* Required work
Write out each record below exactly as it appears, with no pictures.

* Exercise inputs
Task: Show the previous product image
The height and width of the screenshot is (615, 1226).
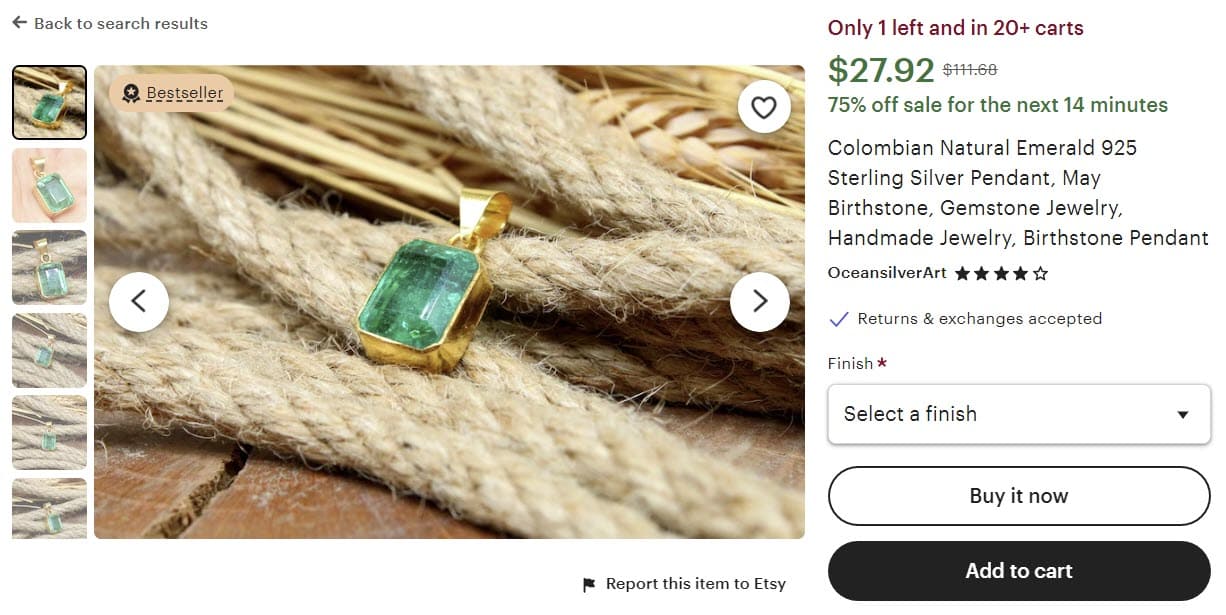Action: [x=139, y=301]
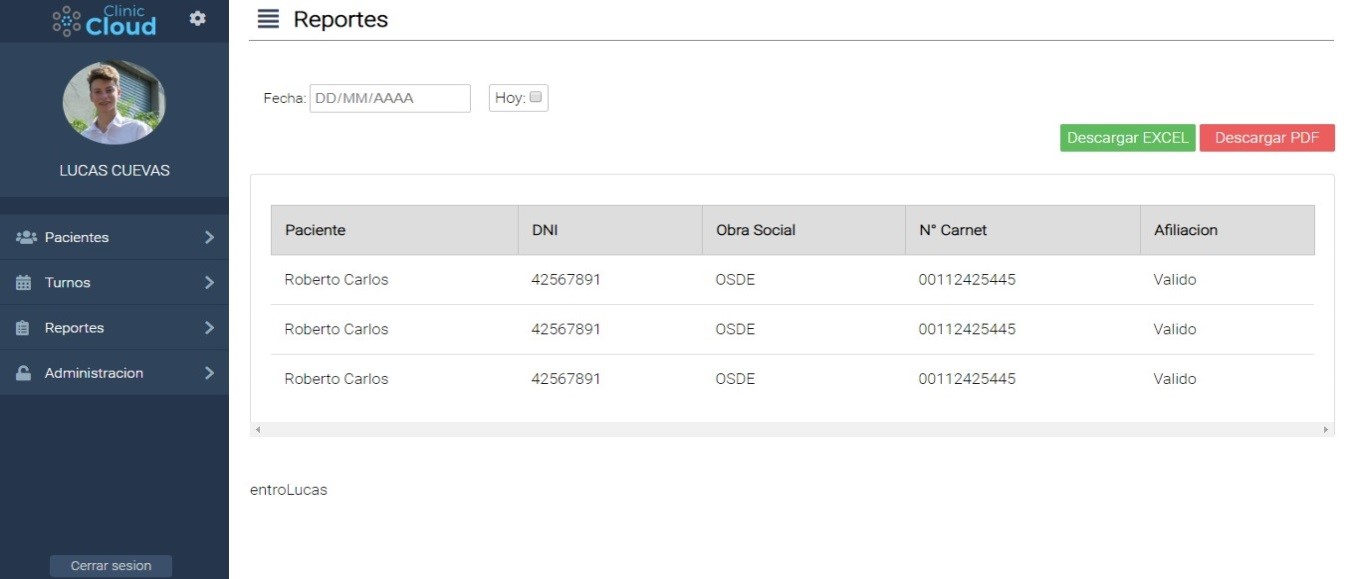
Task: Click the horizontal scrollbar right arrow
Action: [x=1327, y=429]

* Answer section
Task: Show the previous product image
The height and width of the screenshot is (615, 1226).
Action: [x=139, y=301]
Task: Click the horizontal scrollbar right arrow
Action: [x=1327, y=429]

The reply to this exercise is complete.